31P NMR analysis of intracellular pH of Swiss Mouse 3T3 cells: effects of extracellular Na+ and K+ and mitogenic stimulation

Abstract

Swiss mouse 3T3 cells grown on microcarrier beads were superfused with electrolyte solution during continuous NMR analysis. Conventional 31P and 19F probes of intracellular pH (pHc) were found to be impracticable. Cells were therefore superfused with 1 to 4 mM 2-deoxyglucose, producing a large intracellular, pH-sensitive signal of 2-deoxyglucose phosphate (2DGP). The intracellular incorporation of 2DGP inhibited the Embden-Meyerhof pathway. However, intracellular ATP was at least in part retained and the cellular responsivity to changes in extracellular ionic composition and to the application of growth factors proved intact. Transient replacement of external Na+ with choline or K+ reversibly acidified the intracellular fluids. Quiescent cells and mitogenically stimulated cells displayed the same dependence of shifts in pHc on external Na+ concentration (CoNa). PHc also depended on intracellular Na+ concentration (CcNa). Increasing ccNa by withdrawing external K+ (thereby inhibiting the Na,K-pump) caused reversible intracellular acidification; subsequently reducing CoNa produced a larger acid shift in pHc than with external K+ present. Comparison of separate preparations indicated that pHc was higher in stimulated than in quiescent cells. Transient administration of mitogens also reversibly alkalinized quiescent cells studied continuously.
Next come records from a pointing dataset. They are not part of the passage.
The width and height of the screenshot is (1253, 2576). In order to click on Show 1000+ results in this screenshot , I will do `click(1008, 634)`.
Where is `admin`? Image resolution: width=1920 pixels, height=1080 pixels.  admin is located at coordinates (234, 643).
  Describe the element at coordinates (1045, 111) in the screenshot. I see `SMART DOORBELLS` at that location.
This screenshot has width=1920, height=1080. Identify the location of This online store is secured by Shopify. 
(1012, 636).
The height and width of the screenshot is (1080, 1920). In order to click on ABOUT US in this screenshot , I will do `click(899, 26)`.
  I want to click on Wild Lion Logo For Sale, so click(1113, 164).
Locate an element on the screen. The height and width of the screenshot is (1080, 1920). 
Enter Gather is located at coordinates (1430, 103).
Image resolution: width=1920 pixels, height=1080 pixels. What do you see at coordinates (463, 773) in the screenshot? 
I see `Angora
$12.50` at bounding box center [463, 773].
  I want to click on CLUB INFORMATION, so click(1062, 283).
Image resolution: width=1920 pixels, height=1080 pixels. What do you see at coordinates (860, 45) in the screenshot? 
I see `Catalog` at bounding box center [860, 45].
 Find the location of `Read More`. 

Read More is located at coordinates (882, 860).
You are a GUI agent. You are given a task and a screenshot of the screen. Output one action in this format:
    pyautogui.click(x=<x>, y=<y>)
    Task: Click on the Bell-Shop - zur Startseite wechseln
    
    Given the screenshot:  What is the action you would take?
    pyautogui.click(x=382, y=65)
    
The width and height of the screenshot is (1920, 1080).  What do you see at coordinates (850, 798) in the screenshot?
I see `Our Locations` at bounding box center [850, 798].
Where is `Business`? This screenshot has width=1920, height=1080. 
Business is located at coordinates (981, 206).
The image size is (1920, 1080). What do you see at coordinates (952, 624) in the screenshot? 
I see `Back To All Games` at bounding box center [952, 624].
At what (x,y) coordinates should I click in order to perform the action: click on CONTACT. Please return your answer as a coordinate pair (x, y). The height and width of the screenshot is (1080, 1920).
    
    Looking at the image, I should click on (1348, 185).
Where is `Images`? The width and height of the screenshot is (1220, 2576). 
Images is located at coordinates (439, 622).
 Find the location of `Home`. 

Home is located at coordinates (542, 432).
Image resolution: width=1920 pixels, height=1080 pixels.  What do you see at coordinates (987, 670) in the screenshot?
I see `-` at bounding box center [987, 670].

This study documents the feasibility of monitoring pHc of Swiss mouse 3T3 cells using 31P NMR analysis of 2DGP. The results support the concept of a Na/H antiport operative in these cells, both in quiescence and after mitogenic stimulation. The data document by an independent technique that cytoplasmic alkalinization is an early event in mitogenesis, and that full activity of the Embden-Meyerhof pathway is not required for the expression of this event.